> _Text_
__________________________________________________

Understanding Agrarian Conflict: Symptoms vs. Structural Issues

18 December 2025

Agrarian conflicts in Indonesia  are often oversimplified as land disputes between communities and corporations or the state. In popular media, it usually shows up as local incidents: residents protesting, overlapping land certificates, or clashes in the field. That view isn’t entirely wrong, but it tends to capture conflict only at the surface. It misses the deeper, systemic problems underneath.

In reality, many agrarian conflicts “look small” because they erupt in a specific location with a limited cast of actors. Dig deeper, though, and the root causes are almost always structural: unclear tenure, conflicting spatial planning policies, unequal access to resources, and power imbalances between local communities and big capital. In other words, what appears to be a one-off local incident is often a symptom of failures that have built up inside the system.

Conflict studies draw a critical line between latent and manifest conflict. Latent conflicts  are hidden tension for example, community frustration over uncertain land status or opaque permitting practices. It can simmer for years without breaking the surface. Manifest conflicts  are when the tension goes public: protests, lawsuits, or even violence. The shift from latent to manifest is usually triggered by a specific event, like a new investment project or a sudden boundary claim.

__________________________________________________

> _Questions to answer_
**1.** In the text on agrarian conflict in Indonesia, what usually triggers the shift from latent to manifest conflict?
**2.** Carry on the text on agrarian conflict in Indonesia, starting right after its last sentence.

__________________________________________________

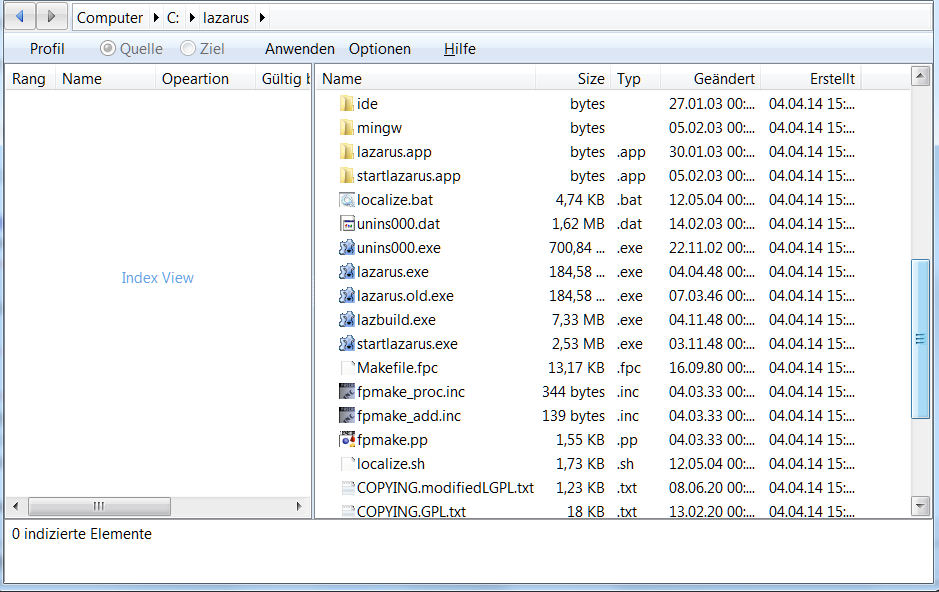
Task: Expand the breadcrumb arrow after lazarus
Action: (262, 18)
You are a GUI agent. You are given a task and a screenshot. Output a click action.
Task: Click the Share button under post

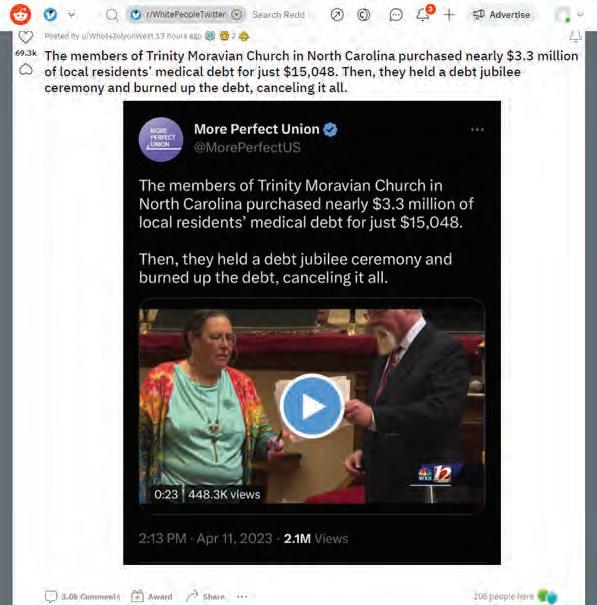tap(205, 597)
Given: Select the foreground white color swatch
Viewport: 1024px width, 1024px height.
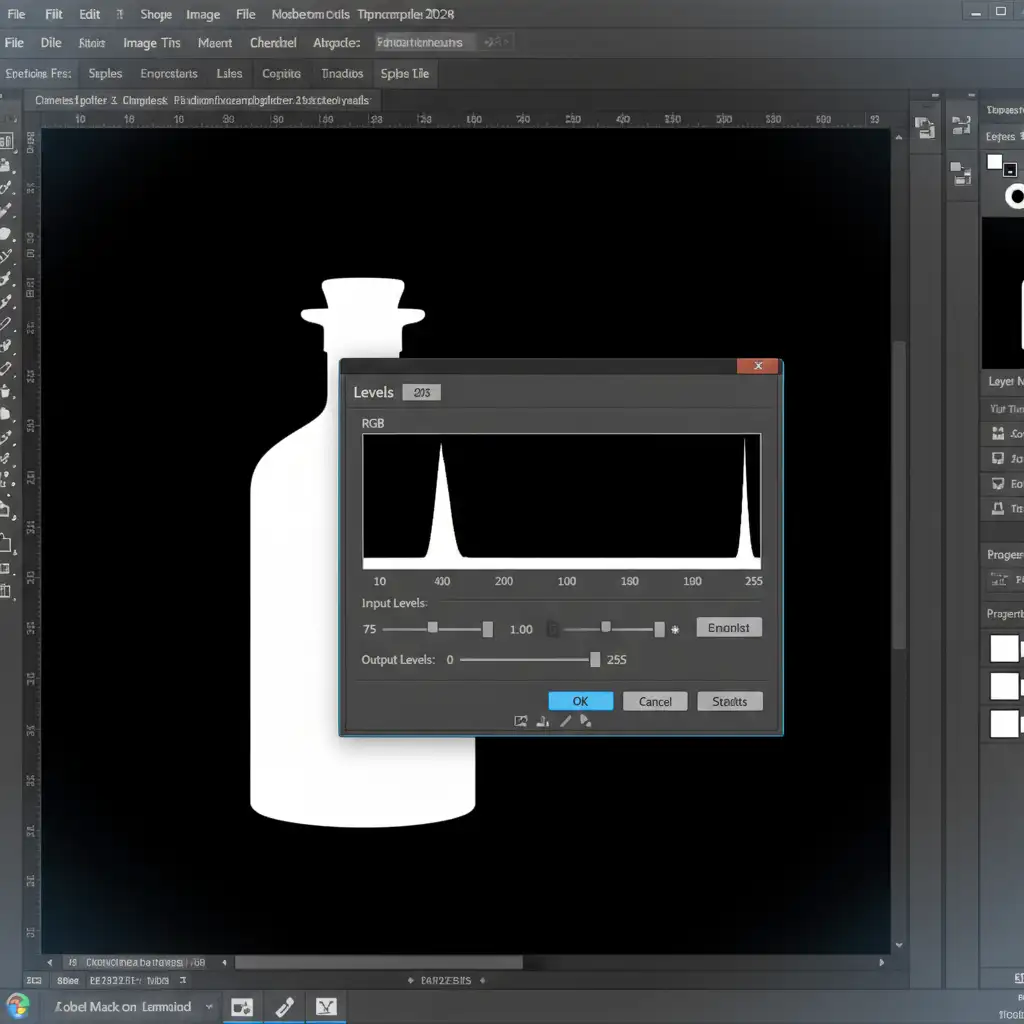Looking at the screenshot, I should [995, 162].

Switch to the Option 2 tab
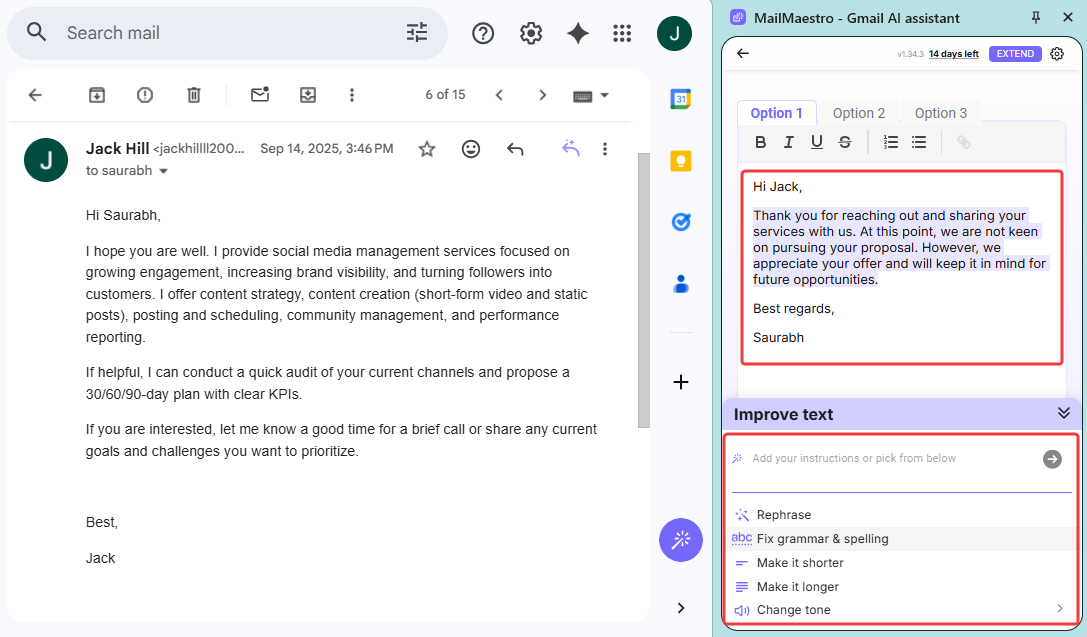point(859,113)
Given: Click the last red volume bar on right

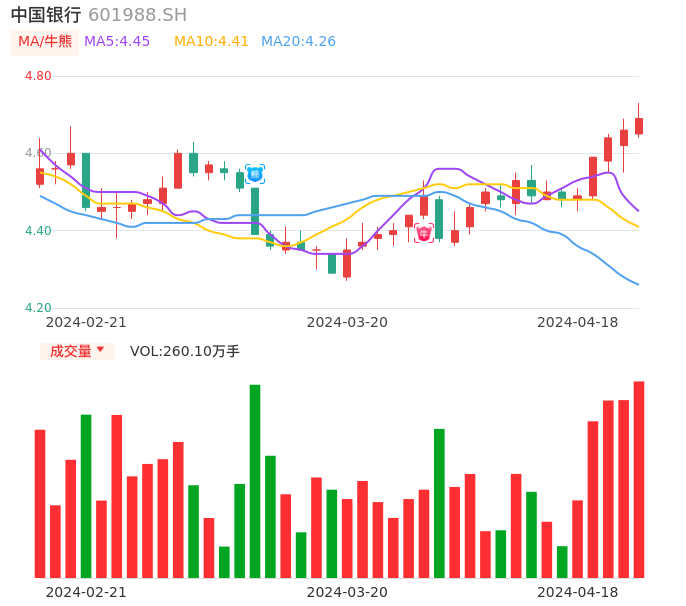Looking at the screenshot, I should pos(639,479).
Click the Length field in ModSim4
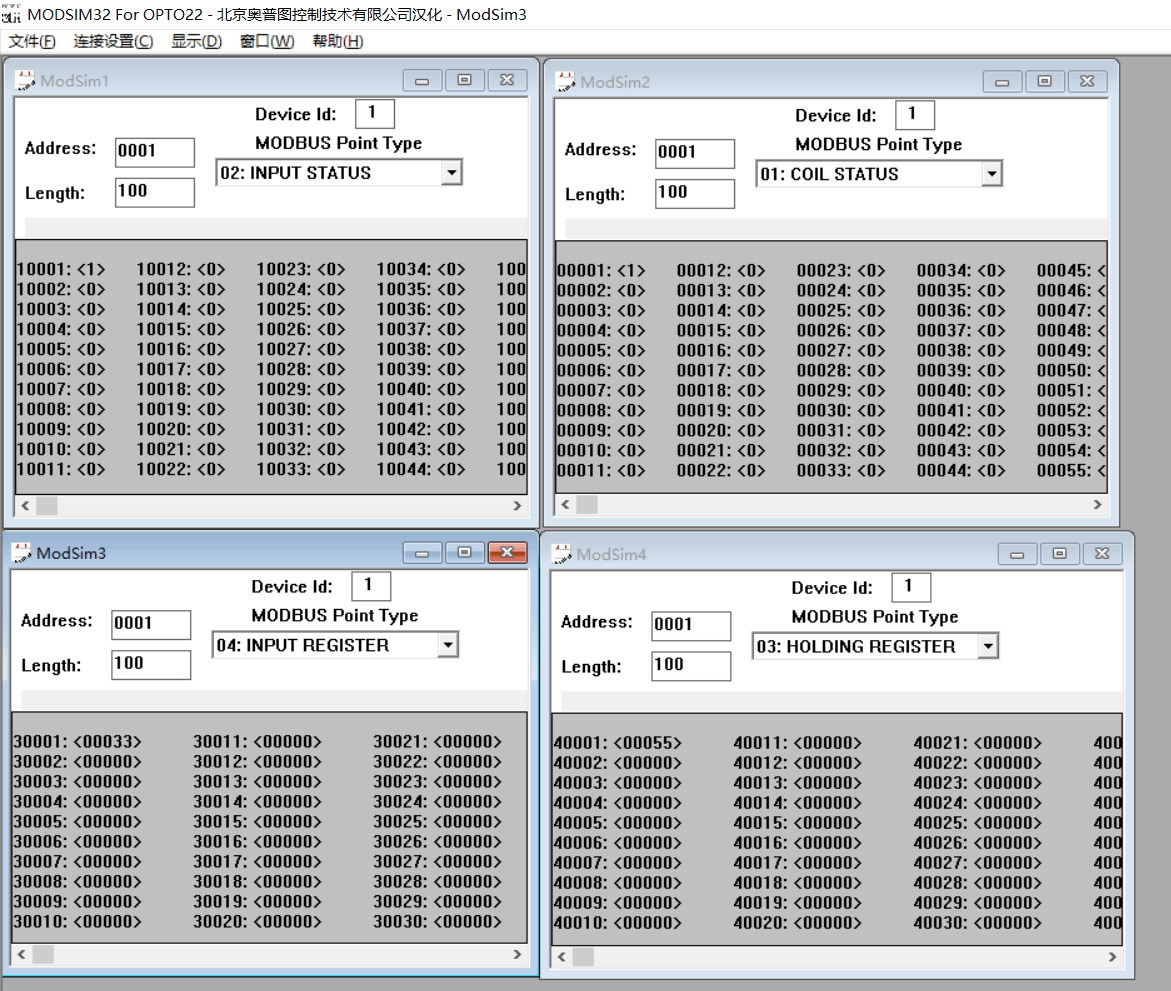1171x991 pixels. coord(691,665)
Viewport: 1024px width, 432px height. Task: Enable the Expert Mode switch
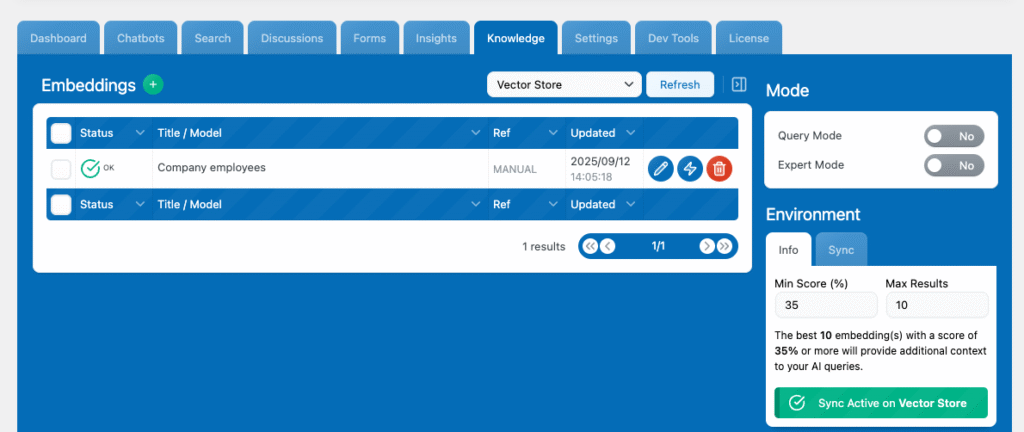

__________________________________________________

> _Answers by task_
**1.** A specific event, such as a new investment project or a sudden boundary claim.

**2.**
Analysis that focuses only on the manifest symptoms risks missing the real problem. That’s why structural analysis is essential. It means understanding the tenure system who holds what, and on what basis the political economy of land who benefits from control and the power dynamics who gets to decide. Without reading these layers, interventions stay reactive and short-lived.

This is where two approaches create both tension and opportunity: conflict resolution and transformative approaches.

Conflict resolution typically works case by case. Think mediation to reach a deal between disputing parties. It matters because it delivers concrete, relatively quick relief for the people involved. But it rarely touches the structural roots that makes conflict recur. In some cases, even the durability of the agreement itself is uncertain.

A transformative approach, by contrast, targets the structure: fixing governance, strengthening tenure rights, and rebalancing power. The challenge is that it takes time, serious resources, political strategy, and often  is beyond what parties in a single case can control.

The sweet spot lies in integrating both strategies. Case-level resolution could provide immediate albeit temporary relief and, if designed with a structural lens, could become an entry point for broader, long-term change. For example, a mediated agreement could be documented and be used as a lesson to push policy improvements on boundaries, rights recognition, or fairer participation mechanisms.

The methodological implication is clear: we need a layered approach. Conflict analysis must map not just actors and interests, but the structures behind them. Mediation must be power-sensitive. And case-level interventions must connect to wider policy advocacy.

The bottom line: understanding agrarian conflict isn’t just about “putting out fires.” It’s about understanding why the fires keep starting. Without reading the structural roots, we’ll keep responding to symptoms—and never actually solve the problem.